Somewhere between the noisy labor activists and the wealthy industrialists of the East Coast, most Americans were distrustful of both groups — and they were especially distrustful of government. The Reconstruction Era following the Civil War was defined by its laissez-faire attitude toward government. It assumed that the less the government was involved, the better off society would be.

In order to change the public’s attitude toward government, Roosevelt successfully managed relations with the press to take advantage of the “bully pulpit,” a term he coined to describe the president’s privileged position to change public opinion. Roosevelt was an extreme extrovert, tireless, always engaged in meeting after meeting, and ceaselessly advocating his point of view. He frequently invited journalists both to solicit their opinions, but also to spread his own progressive gospel.

Taft, by contrast, was an extreme introvert who dreaded public speaking, always sought consensus and was hesitant to use the press to advocate his reform agenda. In temperament Roosevelt was similar to Bill Clinton — always seen, always charismatic — and Taft was like Obama — thoughtful, eloquent, cautious. We’re left with no doubt that Taft’s introversion was a burden to his presidency. The same is probably true of Obama.

Roosevelt, like JFK, was a great storyteller. He was able to shape a compelling narrative about where the country had come from since the Civil War and where it was heading. In contrast, a common criticism of Obama today is that, while he’s an excellent writer and orator, he hasn’t been able to craft a vision of where we are headed as a nation and how we will address rising inequality and structural unemployment.

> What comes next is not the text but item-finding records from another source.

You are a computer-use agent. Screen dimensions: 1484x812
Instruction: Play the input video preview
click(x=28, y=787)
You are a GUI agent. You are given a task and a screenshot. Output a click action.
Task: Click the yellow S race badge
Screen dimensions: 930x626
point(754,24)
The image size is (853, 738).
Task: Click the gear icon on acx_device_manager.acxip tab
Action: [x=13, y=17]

The parallels between the Gilded Age of the 19th century and the New Gilded Age of today are obvious. What is more subtle is the role of the press — then and now. The Bully Pulpit makes a convincing case that the muckraking investigative journalists of the 1890s — especially those at McClure’s Magazine — were requisite in raising the public’s conscious about the poor conditions suffered by the working class, the abuses of the industrial monopolies, and the political corruption exemplified by Tammany Hall in New York. McClure’s 20,000+ word articles were both investigative and explanatory in nature — uncovering abuses, yet also explaining their political relevance to their readers.

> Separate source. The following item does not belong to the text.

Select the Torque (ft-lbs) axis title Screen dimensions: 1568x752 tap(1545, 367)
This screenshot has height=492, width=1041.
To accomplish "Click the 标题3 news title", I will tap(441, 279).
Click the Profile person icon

There is perhaps another modern parallel between the Muckrakers of the Progressive Era and some of the entrepreneurial journalists of today like Ezra Klein , Glenn Greenwald, Laura Poitras and Bill Keller. In addition to uncovering malfeasance, these journalists focus on explaining the social importance of the issues, and, ultimately, make a case for political reform.

I am optimistic that today’s new breed of philanthropy-backed, entrepreneurial journalists are the muckrakers of today’s new Gilded Age that will uncover the wrongs and advocate for necessary reforms. I’m less optimistic that a progressive reformer like Teddy Roosevelt could be elected in today’s money-driven electoral system. Granted, Roosevelt was never elected in the first place. If William McKinley hadn’t been assassinated by the anarchist Leon Czolgosz, it’s unlikely that Teddy Roosevelt (McKinley’s vice president) would have become president.

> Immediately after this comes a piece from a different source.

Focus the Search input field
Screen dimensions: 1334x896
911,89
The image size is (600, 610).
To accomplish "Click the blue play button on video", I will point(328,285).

It took aggressive, enlightened leadership to stand up to the corporate interests that defined the party politics of the Gilded Age. Obama, so far, has proven to be enlightened, but not aggressive. It’s difficult to imagine a contemporary national leader who could craft a sufficiently compelling narrative to rally the entire country behind a movement to address campaign finance reform, corporate lobbying, and economic inequality.